At such a season, and with such a charge,
Once went I forth; and found, till then unknown,
A cottage, whither oft we since repair :
'Tis perched upon the green-hill top, but close
Environed with a ring of branching elms,
That overhang the thatch, itself unseen
Peeps at the vale below; so thick beset
With foliage of such dark redundant growth
I called the low-roofed lodge the peasant's nest.
And hidden as it is, and far remote
From such unpleasing sounds, as haunt the ear,
In village or in town, the bay of curs
Incessant, clinking hammers, grinding wheels,
And infants clamorous whether pleased or pained,
Oft have I wished the peaceful covert mine.
Here, I have said, at least I should possess
The poet's treasure, silence, and indulge
The dreams of fancy, tranquil and secure.

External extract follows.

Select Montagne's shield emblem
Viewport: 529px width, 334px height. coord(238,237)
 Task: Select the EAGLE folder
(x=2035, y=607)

Vain thought! the dweller in that still retreat
Dearly obtains the refuge it affords.
Its elevated site forbids the wretch
To drink sweet waters of the chrystal well!
He dips his bowl into the weedy ditch,
And heavy-laden, brings his beverage home.
Far fetched and little worth; nor seldom waits,
Dependant on the baker's punctual call,
To hear his creaking panniers at the door,
Angry and sad, and his last crust consumed.
So farewell envy of the peasant's nest !
If solitude make scant the means of life,
Society for me !---thou seeming sweet,
Be still a pleasing object in my view;
My visit still, but never mine abode.

Not distant far a length of colonade
Invites us. Monument of ancient taste.
Now scorned, but worthy of a better fate.
Our fathers knew the value of a screen
From sultry suns: and, in their shaded walks
And long-protracted bowers, enjoyed at noon
The gloom and coolness of declining day.